►

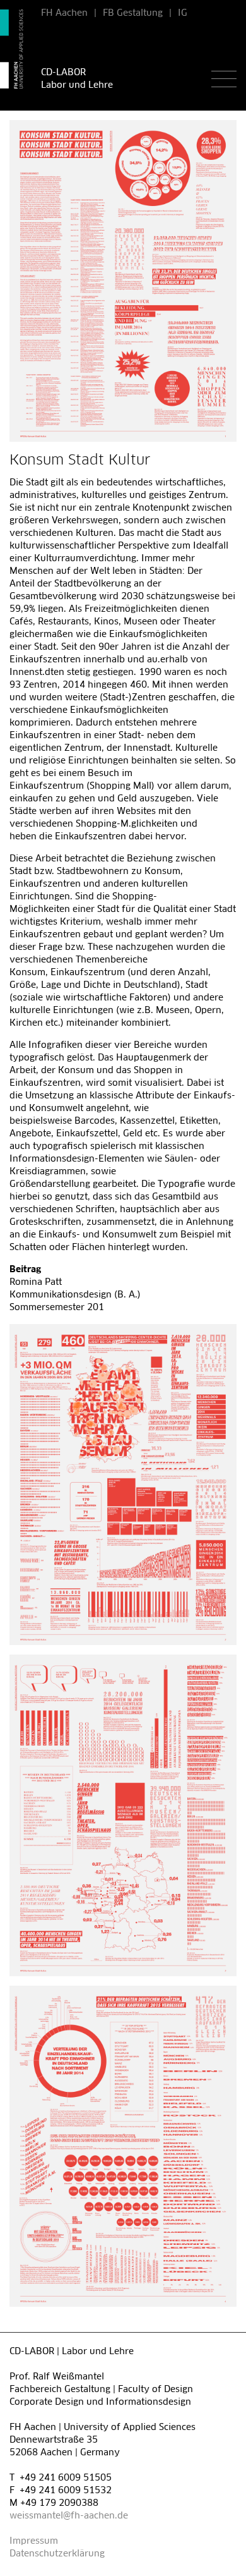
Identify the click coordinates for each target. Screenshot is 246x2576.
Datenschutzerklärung (57, 2553)
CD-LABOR (63, 72)
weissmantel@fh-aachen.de (68, 2516)
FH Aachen (64, 13)
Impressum (33, 2541)
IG (182, 13)
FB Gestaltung (133, 13)
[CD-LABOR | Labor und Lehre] (14, 48)
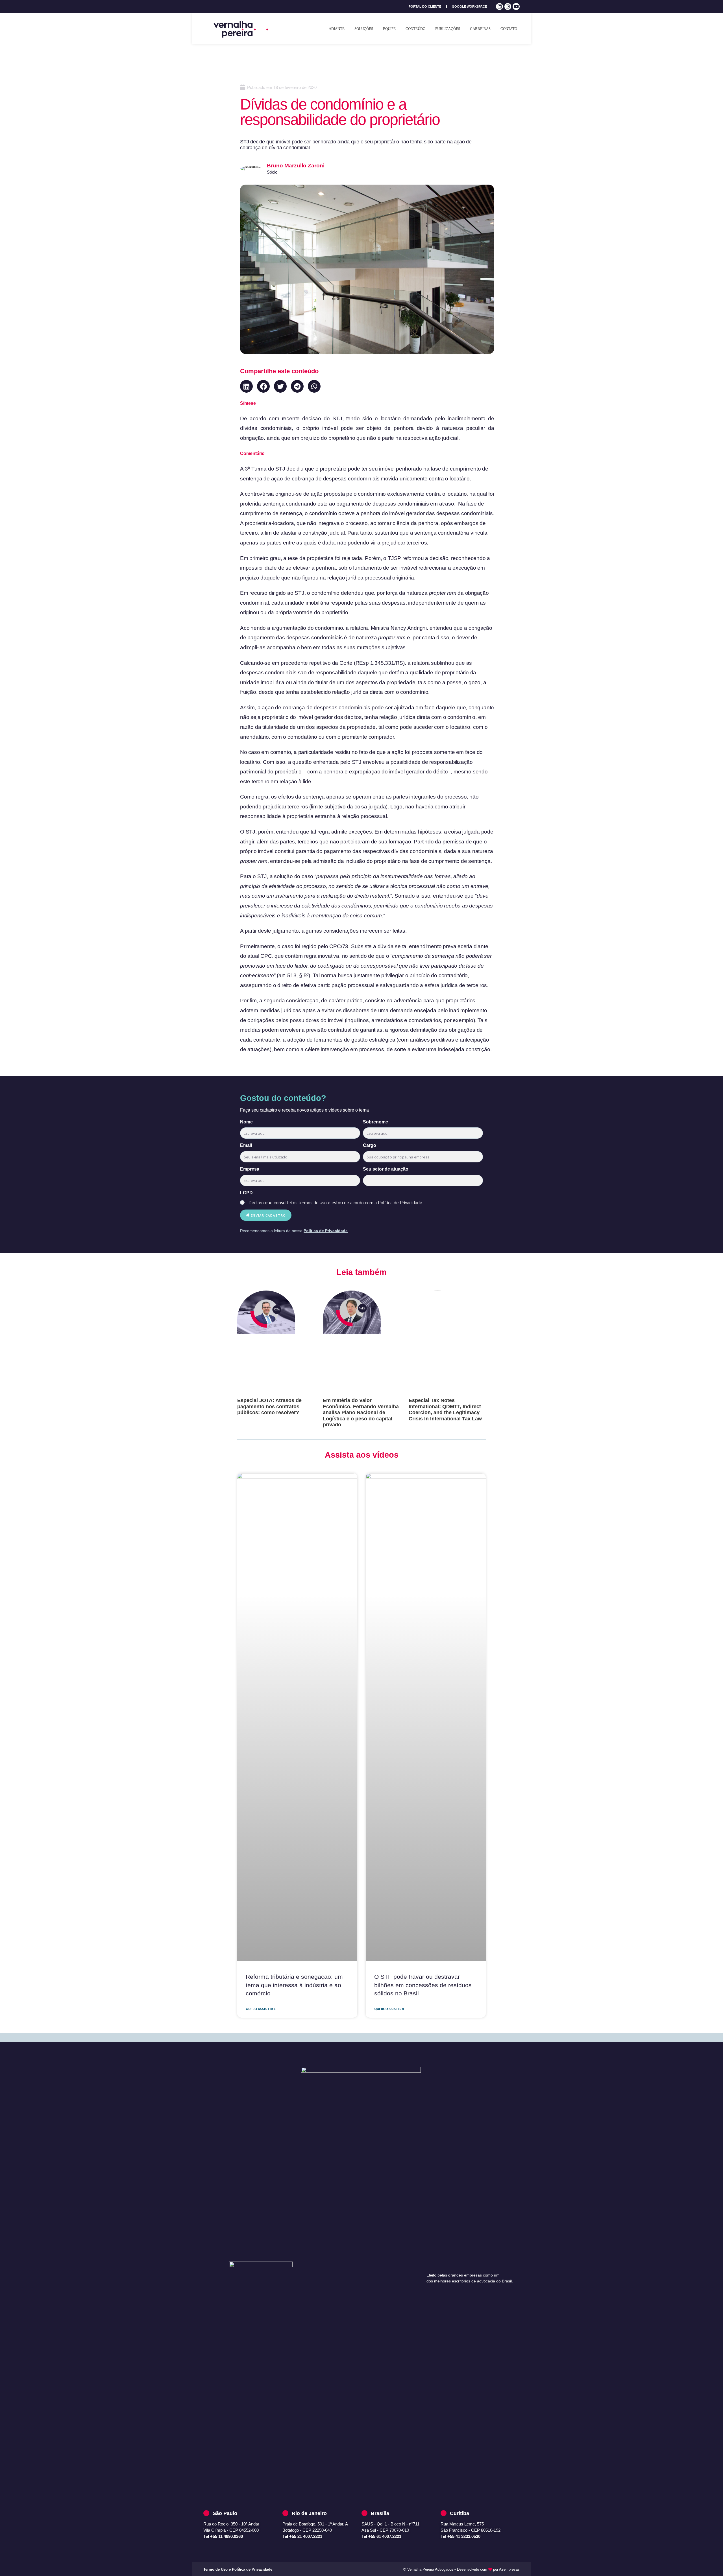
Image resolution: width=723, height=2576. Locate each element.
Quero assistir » (261, 2008)
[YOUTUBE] (516, 6)
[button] (246, 386)
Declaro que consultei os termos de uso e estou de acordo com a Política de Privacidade (335, 1202)
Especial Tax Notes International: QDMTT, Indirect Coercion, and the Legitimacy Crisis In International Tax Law (445, 1410)
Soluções (363, 29)
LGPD (246, 1192)
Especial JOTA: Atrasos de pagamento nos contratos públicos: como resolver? (269, 1406)
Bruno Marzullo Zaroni (296, 166)
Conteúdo (415, 29)
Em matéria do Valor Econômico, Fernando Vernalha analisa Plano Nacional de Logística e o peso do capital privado (361, 1412)
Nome (246, 1121)
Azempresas (509, 2569)
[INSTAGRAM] (507, 6)
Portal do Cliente (425, 6)
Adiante (337, 29)
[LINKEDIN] (499, 6)
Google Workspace (469, 6)
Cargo (369, 1145)
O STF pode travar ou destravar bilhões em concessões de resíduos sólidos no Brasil (423, 1984)
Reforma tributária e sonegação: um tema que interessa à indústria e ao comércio (294, 1984)
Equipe (389, 29)
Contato (508, 29)
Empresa (249, 1169)
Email (246, 1145)
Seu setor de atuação (385, 1169)
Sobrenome (375, 1121)
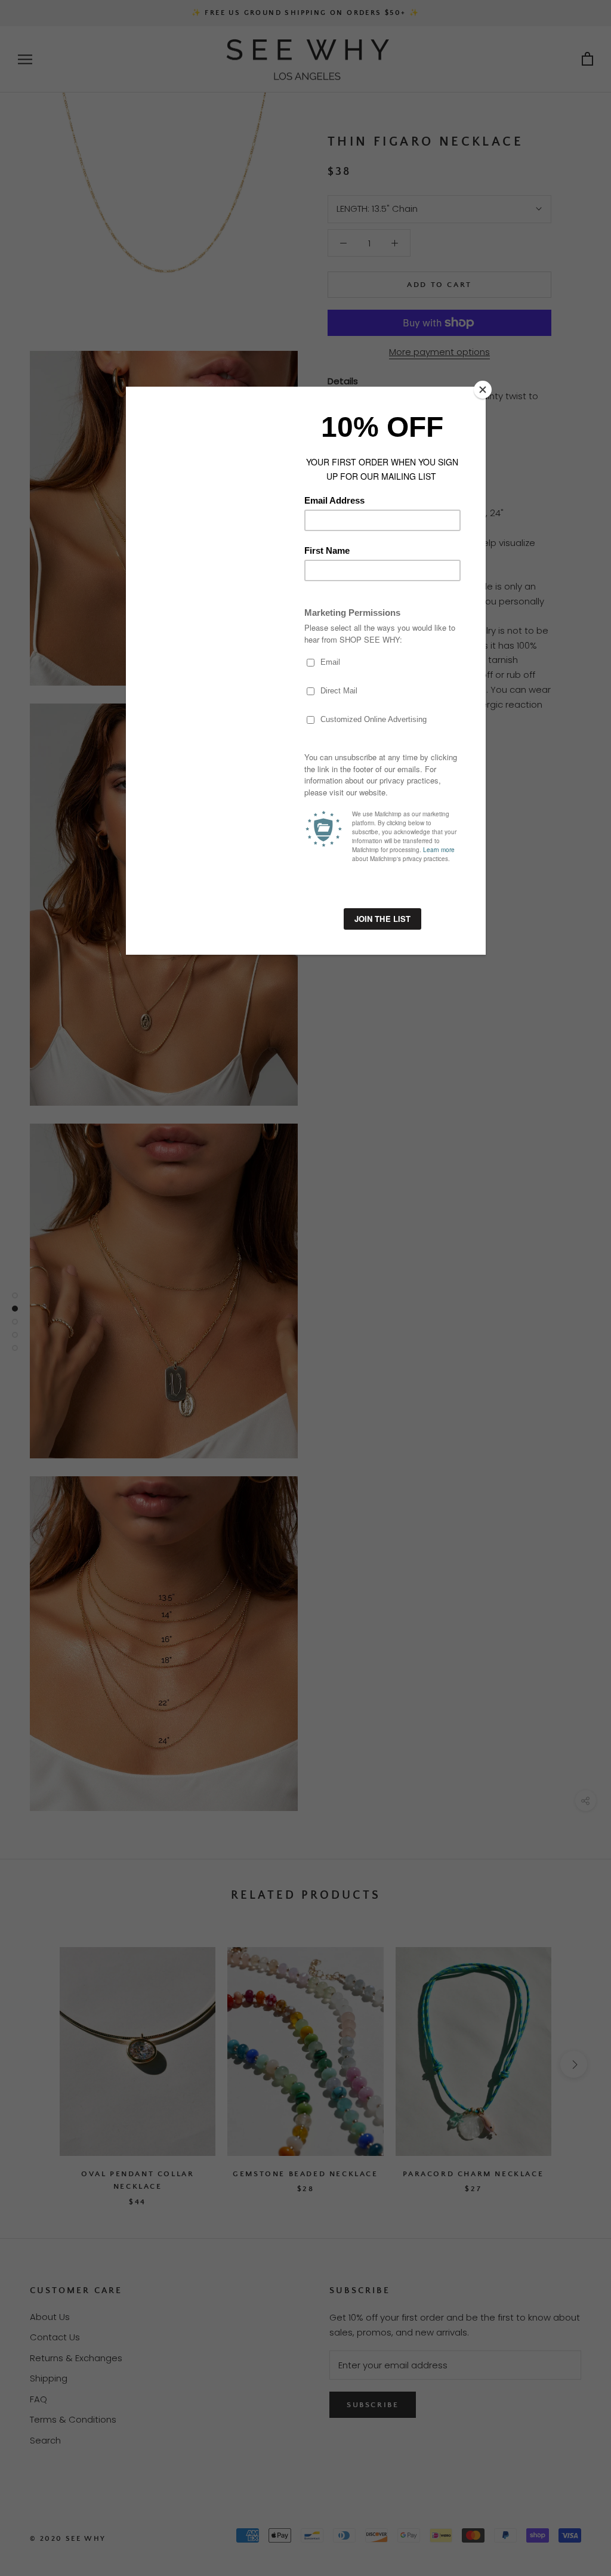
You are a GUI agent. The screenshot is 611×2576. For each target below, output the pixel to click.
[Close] (483, 390)
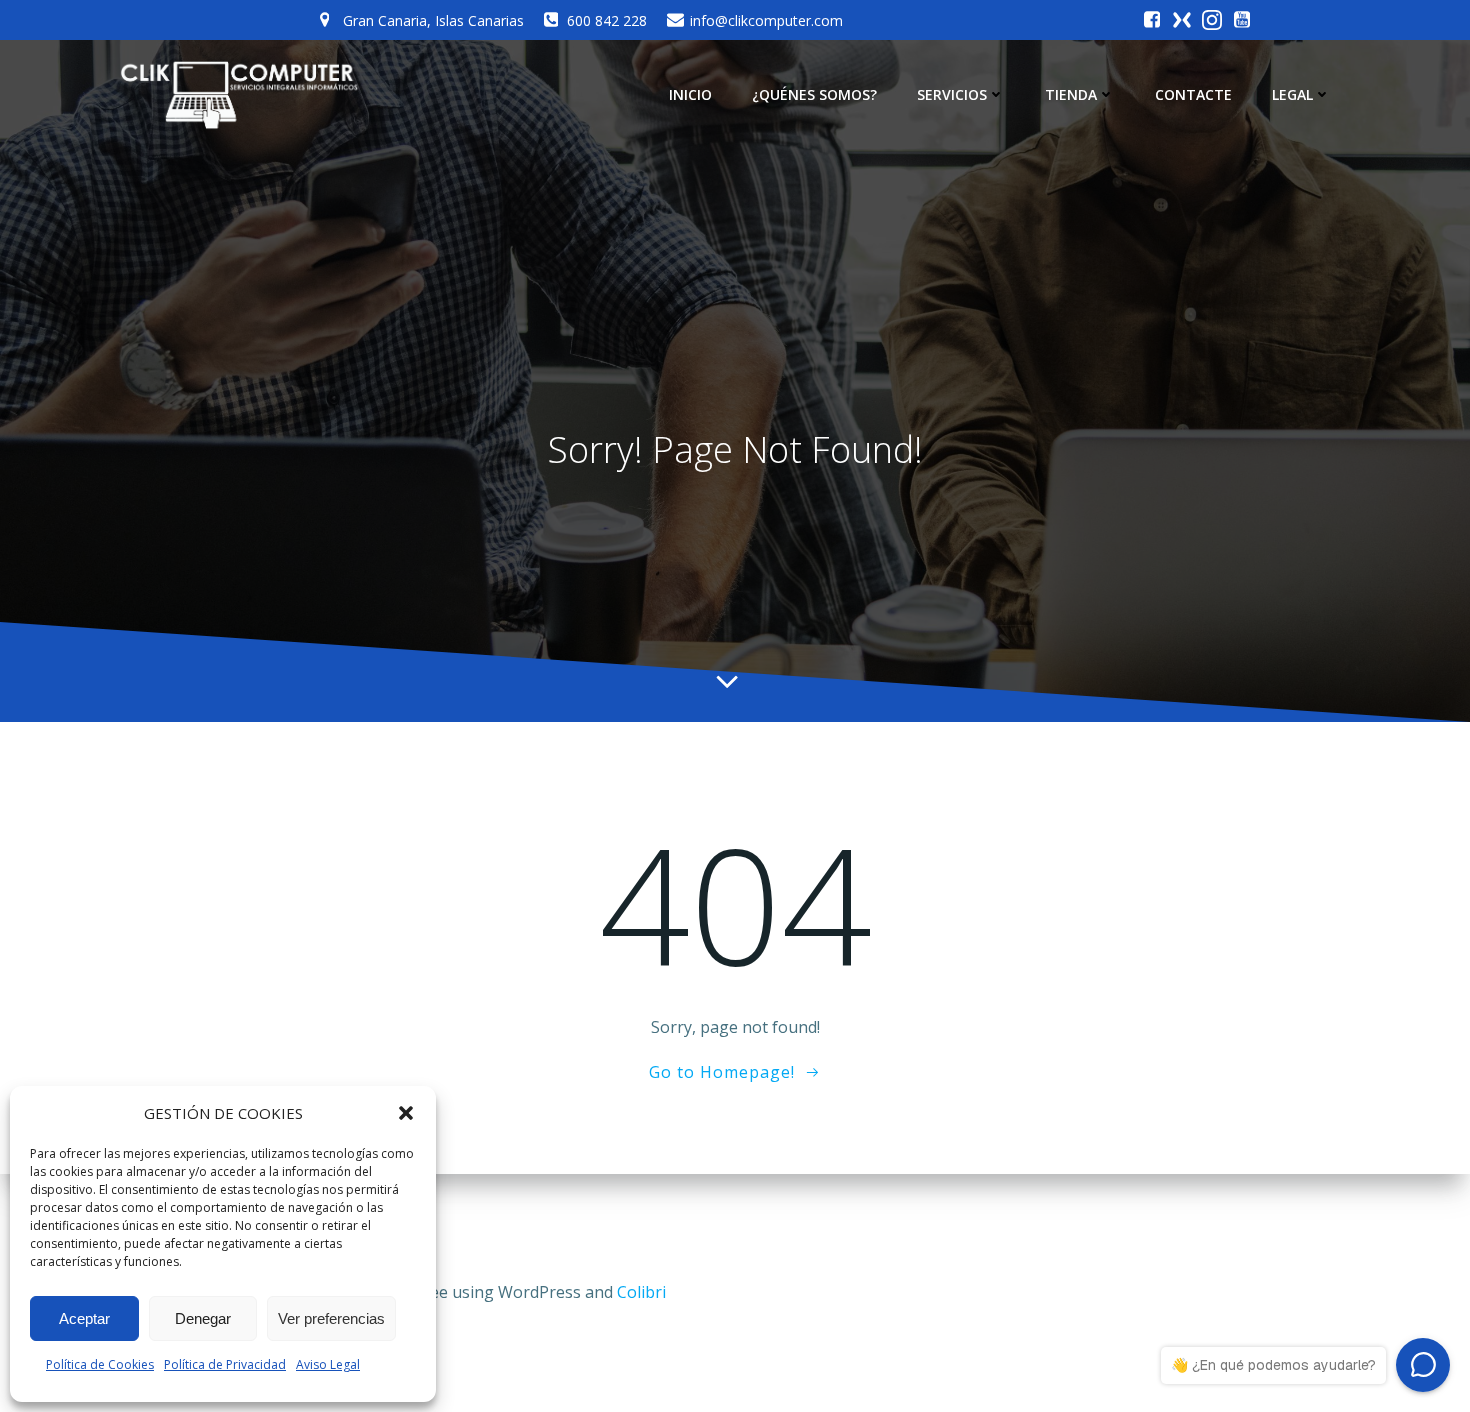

◄

#### [WORK TASK]
Pictures are not part of the copy. Return every record exactly.

#### [SOLUTION]
Identify the click coordinates for each target. Screenshot is 246x2576.
Datenschutzerklärung (57, 2553)
CD-LABOR (63, 72)
weissmantel@fh-aachen.de (68, 2516)
FH Aachen (64, 13)
Impressum (33, 2541)
IG (182, 13)
FB Gestaltung (133, 13)
[CD-LABOR | Labor und Lehre] (14, 48)
Image resolution: width=723, height=2576. Locate each element.
Quero assistir » (261, 2008)
[YOUTUBE] (516, 6)
[button] (246, 386)
Declaro que consultei os termos de uso e estou de acordo com a Política de Privacidade (335, 1202)
Especial Tax Notes International: QDMTT, Indirect Coercion, and the Legitimacy Crisis In International Tax Law (445, 1410)
Soluções (363, 29)
LGPD (246, 1192)
Especial JOTA: Atrasos de pagamento nos contratos públicos: como resolver? (269, 1406)
Bruno Marzullo Zaroni (296, 166)
Conteúdo (415, 29)
Em matéria do Valor Econômico, Fernando Vernalha analisa Plano Nacional de Logística e o peso do capital privado (361, 1412)
Nome (246, 1121)
Azempresas (509, 2569)
[INSTAGRAM] (507, 6)
Portal do Cliente (425, 6)
Adiante (337, 29)
[LINKEDIN] (499, 6)
Google Workspace (469, 6)
Cargo (369, 1145)
O STF pode travar ou destravar bilhões em concessões de resíduos sólidos no Brasil (423, 1984)
Reforma tributária e sonegação: um tema que interessa à indústria e ao comércio (294, 1984)
Equipe (389, 29)
Contato (508, 29)
Empresa (249, 1169)
Email (246, 1145)
Seu setor de atuação (385, 1169)
Sobrenome (375, 1121)
You are a GUI agent. The screenshot is 611×2576. For each target below, output the pixel to click.
[Close] (483, 390)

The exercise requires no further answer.